William P. Isele, MA, JD is of counsel in the firm’s growing Princeton office. He focuses his practice in health care and elder care law, including the counseling of long- term care providers and related entities.
Prior to joining Archer, Mr. Isele served as New Jersey’s Ombudsman for the Institutionalized Elderly from 1999 – 2007. In addition, he served as a member of the Office of General Counsel for the American Medical Association.
From 1985 to 1991, Mr. Isele served as an adjunct professor in the evening division of Seton Hall University School of Law, and currently serves as an adjunct professor of Law and Ethics at DeVry University. From 1989 to 1991, he served as Chair of the Health & Hospital Law Section of the New Jersey State Bar Association, and was instrumental in advocating for the passage of the New Jersey Advance Directives for Health Care Act in 1991. A graduate of the Catholic University of America and Georgetown University Law Center, Mr. Isele is also certified in Gerontology by the Rutgers University School of Social Work.
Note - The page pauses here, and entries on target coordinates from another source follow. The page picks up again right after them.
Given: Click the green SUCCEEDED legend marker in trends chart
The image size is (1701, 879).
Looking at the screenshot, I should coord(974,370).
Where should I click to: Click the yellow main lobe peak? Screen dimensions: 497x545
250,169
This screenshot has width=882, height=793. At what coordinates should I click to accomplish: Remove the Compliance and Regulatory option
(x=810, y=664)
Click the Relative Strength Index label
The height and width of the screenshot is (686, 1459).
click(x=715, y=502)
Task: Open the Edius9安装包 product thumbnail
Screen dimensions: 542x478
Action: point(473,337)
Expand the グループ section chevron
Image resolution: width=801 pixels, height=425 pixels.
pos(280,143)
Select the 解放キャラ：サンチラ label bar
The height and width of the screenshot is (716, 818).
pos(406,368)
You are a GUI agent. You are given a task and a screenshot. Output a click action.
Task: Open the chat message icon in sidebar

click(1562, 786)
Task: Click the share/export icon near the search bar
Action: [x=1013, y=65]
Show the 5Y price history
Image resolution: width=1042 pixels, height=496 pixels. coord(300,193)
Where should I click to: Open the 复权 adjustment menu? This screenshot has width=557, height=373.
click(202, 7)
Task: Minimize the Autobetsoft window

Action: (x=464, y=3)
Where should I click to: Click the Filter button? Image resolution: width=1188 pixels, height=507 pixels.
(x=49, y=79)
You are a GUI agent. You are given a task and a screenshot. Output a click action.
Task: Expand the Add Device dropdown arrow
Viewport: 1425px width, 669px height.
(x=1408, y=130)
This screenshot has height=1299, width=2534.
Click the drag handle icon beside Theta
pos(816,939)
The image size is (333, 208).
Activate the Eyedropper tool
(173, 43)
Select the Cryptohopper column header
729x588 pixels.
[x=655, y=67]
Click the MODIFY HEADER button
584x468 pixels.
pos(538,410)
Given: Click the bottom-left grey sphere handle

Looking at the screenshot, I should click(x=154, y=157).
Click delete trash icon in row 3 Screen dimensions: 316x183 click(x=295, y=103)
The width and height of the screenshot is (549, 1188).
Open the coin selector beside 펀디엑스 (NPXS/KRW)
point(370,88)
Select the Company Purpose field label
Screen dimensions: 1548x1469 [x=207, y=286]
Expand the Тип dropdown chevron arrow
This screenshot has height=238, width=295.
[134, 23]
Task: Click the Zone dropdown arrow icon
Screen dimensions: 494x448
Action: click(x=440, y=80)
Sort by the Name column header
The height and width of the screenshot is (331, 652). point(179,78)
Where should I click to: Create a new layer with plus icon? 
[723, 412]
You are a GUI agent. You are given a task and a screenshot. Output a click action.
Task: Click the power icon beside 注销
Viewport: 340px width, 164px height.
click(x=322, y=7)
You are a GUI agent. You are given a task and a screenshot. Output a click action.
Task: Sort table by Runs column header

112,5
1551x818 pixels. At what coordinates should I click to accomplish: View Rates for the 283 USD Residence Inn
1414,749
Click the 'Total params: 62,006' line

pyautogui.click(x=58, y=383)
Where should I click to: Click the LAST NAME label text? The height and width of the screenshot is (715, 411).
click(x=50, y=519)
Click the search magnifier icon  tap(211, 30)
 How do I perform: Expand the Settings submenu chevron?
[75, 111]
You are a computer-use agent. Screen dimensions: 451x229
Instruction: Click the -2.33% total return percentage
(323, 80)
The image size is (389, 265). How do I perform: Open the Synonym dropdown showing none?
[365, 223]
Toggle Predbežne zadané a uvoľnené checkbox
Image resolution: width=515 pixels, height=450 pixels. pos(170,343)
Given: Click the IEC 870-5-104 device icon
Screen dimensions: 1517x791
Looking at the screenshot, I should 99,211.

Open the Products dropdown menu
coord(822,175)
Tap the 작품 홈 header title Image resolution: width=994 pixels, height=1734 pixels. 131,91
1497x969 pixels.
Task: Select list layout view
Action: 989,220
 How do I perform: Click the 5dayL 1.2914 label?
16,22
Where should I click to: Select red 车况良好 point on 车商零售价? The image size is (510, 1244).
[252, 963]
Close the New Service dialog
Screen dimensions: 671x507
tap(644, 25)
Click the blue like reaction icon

Mr. Isele can be reached in the firm’s Princeton office at (609) 580-3700 or at email@example.com.
DISCLAIMER: This client advisory is for general information purposes only. It does not constitute legal advice, and may not be used and relied upon as a substitute for legal advice regarding a specific legal issue or problem. Advice should be obtained from a qualified attorney licensed to practice in the jurisdiction where that advice is sought.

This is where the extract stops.